Biggest trade piece: David Krejci

Most likely to move: Ryan Spooner, Matt Beleskey, Jimmy Hayes

DEFENCE

Unlike the forwards, defensively, at least among the players already settled in the NHL arena, the Bruins have the problem that whatever they might want to sell, no-one's really buying. Whilst Torey Krug and Brandon Carlo would doubtless attract a fair chunk of interest, moving them would see the Bruins weaken an already-stretched blueline-unless there's a blue-chip player coming back the other way to fill the gap, they shouldn't really be going anywhere. Zdeno Chara, too, is only likely to move if there's an absolute monster gain.

Players that the B's do want to move, like Adam McQuaid, Joe Morrow, and sundry other lower-pair defensemen, are likely not going to find many, if any, takers as the key piece of a deal. As supplementary pieces, they might sweeten the pot a little (particularly if B's find an analytics-focused team who are sucked in by McQuaid's impressive fancystats this season as a result largely of him playing with Krug). Colin Miller is another player who could attract some looks - it doesn't make a huge amount of sense to trade him, but if he's a player who'll make the difference in a trade, Sweeney will likely have no compunction in throwing Chiller in there.

Biggest chip: Brandon Carlo (unlikely to move, though)

Most likely moved: Colin Miller, Adam McQuaid

Netminders

Here, the B's don't have anything. Which is probably a good thing, frankly, since they need to bring reinforcements in, if anything. Barring a truly miraculous waiver claim, the B's are going to end the season with the same goaltending they started with. In the case of Tuukka Rask, that's a very good thing. In the case of Anton Khudobin...maybe not so much.

PROSPECTS

Here, the cupboard for the Bruins is stacked. With names like Charlie McAvoy, Jeremy Lauzon, Danton Heinen, Zack Senyshyn and Jakub Zboril there are options everywhere for the B's to move.

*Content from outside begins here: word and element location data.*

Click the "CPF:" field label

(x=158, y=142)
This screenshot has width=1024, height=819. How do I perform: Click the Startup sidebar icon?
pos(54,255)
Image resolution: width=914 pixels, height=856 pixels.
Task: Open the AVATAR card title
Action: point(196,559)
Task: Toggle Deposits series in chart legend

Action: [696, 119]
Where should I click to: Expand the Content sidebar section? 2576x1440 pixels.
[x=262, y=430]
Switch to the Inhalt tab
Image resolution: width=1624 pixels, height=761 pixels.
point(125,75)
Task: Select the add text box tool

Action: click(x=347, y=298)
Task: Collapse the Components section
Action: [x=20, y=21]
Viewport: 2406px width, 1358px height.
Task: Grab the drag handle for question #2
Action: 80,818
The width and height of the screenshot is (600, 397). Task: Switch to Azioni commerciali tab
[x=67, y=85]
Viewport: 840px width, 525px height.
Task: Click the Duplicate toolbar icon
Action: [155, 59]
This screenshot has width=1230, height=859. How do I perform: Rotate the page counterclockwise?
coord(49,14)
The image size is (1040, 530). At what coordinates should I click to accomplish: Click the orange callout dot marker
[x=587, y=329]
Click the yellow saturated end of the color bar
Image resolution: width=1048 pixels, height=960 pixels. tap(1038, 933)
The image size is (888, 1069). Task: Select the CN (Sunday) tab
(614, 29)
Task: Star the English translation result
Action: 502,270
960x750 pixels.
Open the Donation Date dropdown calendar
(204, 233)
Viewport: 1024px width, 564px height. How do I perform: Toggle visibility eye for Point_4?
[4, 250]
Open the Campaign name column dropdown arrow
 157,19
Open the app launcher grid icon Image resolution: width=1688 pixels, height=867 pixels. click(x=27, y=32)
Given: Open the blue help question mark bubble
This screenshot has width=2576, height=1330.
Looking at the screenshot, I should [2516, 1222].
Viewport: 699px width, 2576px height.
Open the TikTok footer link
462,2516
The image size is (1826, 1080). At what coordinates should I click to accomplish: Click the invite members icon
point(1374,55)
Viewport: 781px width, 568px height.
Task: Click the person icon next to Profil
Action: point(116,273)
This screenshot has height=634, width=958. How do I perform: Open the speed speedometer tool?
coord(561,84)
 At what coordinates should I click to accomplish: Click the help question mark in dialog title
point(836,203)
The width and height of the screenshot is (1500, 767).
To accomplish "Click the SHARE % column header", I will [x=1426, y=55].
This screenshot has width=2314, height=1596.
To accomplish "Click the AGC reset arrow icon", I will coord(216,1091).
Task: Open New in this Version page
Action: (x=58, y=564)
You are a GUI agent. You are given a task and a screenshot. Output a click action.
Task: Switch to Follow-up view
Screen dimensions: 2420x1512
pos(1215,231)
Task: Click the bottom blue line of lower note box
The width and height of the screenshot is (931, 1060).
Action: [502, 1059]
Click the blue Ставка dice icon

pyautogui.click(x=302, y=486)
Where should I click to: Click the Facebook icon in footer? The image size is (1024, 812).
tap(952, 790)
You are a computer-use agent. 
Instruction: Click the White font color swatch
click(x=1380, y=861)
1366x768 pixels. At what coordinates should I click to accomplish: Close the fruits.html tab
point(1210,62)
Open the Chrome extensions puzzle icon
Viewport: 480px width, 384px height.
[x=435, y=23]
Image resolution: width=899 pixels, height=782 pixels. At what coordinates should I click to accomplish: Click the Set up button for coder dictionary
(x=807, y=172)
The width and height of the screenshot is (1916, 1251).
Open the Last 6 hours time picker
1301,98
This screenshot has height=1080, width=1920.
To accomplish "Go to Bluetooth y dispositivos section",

The problem, again, is the return. McAvoy could be the next great defenseman in Boston and Lauzon, too, has some serious upside. Don't expect them to be moved unless there's something really, REALLY special coming the other way.

The AHL is perhaps a little looser in terms of genuinely attractive talent for other NHL teams, but there are names like Jake DeBrusk, Danton Heinen, Peter Cehlarik and others that could be thrown into deals as a sweetener.

In the NCAA ranks, it's all about Jacob Forsbacka-Karlsson in the forward ranks alongside McAvoy defensively. Anders Bjork of Notre Dame, too, might attract some interest. Further down the line, Trent Frederic is having a heck of a first year for the Wisconsin Badgers and could be a very useful chip as a quick cash-in for the B's if they sell high.

In Canadian juniors, Jesse Gabrielle and Zack Senyshyn are both turning into useful scorers who some teams might have their eyes on, and could certainly be used as levers in deals.

Biggest trade chip: Charlie McAvoy, Jakub Zboril

Most likely moved: Jakub Zboril

DRAFT PICKS

The Bruins are currently picking 20th in the first round, which, in a relatively weak draft, is probably not going to excite many.

However, with the exception of a 5th rounder, they have at least one pick in every round this year (two in the 7th) which gives them some more chips to play with.

Conclusion

The cupboard may not exactly be stacked, but there are definite possibilities for deals the Bruins can make without hurting themselves hugely - although a home-run deal will require either some truly hardcore negotiation or possibly some form of Jedi mind control.

One thing is for sure, the B's are going to have to give a lot to get a lot this deadline, so hunting for value is more of a priority than ever.